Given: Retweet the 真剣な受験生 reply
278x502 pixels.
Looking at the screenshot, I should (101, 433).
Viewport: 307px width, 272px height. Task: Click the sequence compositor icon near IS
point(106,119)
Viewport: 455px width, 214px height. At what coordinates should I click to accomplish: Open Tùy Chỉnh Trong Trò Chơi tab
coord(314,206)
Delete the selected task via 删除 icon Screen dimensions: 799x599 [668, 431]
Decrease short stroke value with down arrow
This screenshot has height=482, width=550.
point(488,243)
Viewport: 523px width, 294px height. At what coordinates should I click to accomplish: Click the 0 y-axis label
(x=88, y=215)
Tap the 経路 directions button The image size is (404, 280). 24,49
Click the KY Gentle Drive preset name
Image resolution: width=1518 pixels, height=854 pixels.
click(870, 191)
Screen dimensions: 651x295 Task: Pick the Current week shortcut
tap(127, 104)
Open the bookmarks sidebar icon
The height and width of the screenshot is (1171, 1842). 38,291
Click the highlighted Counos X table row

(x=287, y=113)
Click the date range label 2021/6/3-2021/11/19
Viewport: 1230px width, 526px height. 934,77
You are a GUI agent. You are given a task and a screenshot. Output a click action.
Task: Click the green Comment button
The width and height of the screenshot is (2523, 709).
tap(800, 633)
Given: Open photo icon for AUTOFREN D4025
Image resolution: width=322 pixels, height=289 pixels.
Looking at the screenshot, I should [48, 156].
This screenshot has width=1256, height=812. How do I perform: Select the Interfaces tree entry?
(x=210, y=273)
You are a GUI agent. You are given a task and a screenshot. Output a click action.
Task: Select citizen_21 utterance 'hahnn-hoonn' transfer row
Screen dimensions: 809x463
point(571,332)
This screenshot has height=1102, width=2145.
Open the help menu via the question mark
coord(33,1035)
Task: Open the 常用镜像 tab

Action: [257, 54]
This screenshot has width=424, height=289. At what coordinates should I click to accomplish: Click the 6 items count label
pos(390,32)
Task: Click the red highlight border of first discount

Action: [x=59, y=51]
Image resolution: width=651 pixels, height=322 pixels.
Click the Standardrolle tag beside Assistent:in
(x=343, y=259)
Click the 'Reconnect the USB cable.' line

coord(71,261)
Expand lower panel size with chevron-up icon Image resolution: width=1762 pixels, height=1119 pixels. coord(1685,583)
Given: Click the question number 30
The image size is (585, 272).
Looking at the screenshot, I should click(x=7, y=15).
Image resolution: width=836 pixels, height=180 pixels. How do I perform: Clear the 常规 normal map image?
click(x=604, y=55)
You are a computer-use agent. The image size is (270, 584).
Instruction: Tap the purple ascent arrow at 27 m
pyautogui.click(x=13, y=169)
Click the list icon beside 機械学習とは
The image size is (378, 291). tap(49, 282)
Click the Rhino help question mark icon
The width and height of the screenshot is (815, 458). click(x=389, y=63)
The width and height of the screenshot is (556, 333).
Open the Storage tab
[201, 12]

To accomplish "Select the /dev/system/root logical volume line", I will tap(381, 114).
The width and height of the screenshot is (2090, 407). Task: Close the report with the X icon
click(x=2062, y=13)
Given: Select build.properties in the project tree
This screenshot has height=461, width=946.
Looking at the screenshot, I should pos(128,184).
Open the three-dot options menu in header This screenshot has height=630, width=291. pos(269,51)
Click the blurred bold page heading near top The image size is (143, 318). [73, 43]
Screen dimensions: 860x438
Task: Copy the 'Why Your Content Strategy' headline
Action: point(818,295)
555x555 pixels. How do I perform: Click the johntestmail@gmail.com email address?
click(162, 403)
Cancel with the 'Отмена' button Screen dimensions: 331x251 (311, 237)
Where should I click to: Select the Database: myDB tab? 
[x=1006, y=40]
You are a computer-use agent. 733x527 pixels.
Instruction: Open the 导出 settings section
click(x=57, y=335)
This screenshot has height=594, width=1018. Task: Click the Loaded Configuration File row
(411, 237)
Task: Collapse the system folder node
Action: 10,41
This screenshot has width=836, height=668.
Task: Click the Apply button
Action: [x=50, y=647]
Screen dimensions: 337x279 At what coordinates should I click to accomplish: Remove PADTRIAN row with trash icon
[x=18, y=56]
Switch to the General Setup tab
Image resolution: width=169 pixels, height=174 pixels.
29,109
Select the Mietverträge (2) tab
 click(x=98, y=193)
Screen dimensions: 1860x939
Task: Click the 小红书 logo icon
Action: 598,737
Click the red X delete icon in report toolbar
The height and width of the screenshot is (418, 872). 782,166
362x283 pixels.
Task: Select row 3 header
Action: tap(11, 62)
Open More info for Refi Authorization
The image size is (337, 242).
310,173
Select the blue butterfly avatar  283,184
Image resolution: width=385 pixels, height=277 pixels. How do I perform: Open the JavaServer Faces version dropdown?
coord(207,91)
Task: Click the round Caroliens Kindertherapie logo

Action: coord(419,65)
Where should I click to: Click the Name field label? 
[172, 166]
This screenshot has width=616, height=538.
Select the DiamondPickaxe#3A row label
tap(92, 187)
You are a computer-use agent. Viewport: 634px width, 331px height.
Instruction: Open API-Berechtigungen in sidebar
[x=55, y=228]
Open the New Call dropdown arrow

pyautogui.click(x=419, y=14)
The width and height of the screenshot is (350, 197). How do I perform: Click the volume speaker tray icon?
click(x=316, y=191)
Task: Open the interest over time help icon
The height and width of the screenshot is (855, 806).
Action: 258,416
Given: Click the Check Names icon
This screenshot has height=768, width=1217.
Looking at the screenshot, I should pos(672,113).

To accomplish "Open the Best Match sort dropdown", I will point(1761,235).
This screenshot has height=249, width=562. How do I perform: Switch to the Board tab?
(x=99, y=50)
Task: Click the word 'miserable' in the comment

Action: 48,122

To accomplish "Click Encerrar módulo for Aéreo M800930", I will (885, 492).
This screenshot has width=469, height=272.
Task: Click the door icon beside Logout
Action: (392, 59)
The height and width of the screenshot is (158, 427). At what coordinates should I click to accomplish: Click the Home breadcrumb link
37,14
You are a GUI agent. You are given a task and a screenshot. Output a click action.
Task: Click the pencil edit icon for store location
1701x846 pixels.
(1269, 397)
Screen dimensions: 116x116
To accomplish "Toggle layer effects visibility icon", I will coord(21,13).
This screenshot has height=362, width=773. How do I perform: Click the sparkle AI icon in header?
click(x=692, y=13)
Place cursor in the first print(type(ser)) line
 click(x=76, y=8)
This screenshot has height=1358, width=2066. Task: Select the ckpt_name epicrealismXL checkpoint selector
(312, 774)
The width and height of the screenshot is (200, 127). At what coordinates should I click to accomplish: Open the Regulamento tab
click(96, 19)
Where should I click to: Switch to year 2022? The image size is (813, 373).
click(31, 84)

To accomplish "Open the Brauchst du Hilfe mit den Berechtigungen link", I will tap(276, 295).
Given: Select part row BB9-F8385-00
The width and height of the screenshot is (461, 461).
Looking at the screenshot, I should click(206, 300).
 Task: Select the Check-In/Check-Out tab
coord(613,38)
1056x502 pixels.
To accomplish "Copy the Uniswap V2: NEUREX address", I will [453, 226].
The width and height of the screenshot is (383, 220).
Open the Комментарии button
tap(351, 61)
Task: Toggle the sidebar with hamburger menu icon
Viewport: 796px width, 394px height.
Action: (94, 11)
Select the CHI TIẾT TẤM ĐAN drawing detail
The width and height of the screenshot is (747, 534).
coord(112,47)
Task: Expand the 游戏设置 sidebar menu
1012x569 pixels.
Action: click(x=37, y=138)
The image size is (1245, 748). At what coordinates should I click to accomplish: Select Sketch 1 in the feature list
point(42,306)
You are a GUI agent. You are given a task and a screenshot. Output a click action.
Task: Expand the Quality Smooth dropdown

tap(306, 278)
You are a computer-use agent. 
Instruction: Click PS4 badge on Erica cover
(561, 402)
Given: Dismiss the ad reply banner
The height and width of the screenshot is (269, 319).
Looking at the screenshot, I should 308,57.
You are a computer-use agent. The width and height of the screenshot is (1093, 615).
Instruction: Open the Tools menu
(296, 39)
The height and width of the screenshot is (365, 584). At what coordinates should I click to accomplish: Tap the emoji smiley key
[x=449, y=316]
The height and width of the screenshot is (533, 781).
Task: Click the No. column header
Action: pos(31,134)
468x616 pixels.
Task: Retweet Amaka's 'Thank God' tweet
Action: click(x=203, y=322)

> Brief: Reproduce verbatim the rows starting with the line containing "will tap(276, 295)." and going on through the line containing "Action: (94, 11)", both of those lines included.

> Expected output:
To accomplish "Open the Brauchst du Hilfe mit den Berechtigungen link", I will tap(276, 295).
Given: Select part row BB9-F8385-00
The width and height of the screenshot is (461, 461).
Looking at the screenshot, I should click(206, 300).
 Task: Select the Check-In/Check-Out tab
coord(613,38)
1056x502 pixels.
To accomplish "Copy the Uniswap V2: NEUREX address", I will [453, 226].
The width and height of the screenshot is (383, 220).
Open the Комментарии button
tap(351, 61)
Task: Toggle the sidebar with hamburger menu icon
Viewport: 796px width, 394px height.
Action: (94, 11)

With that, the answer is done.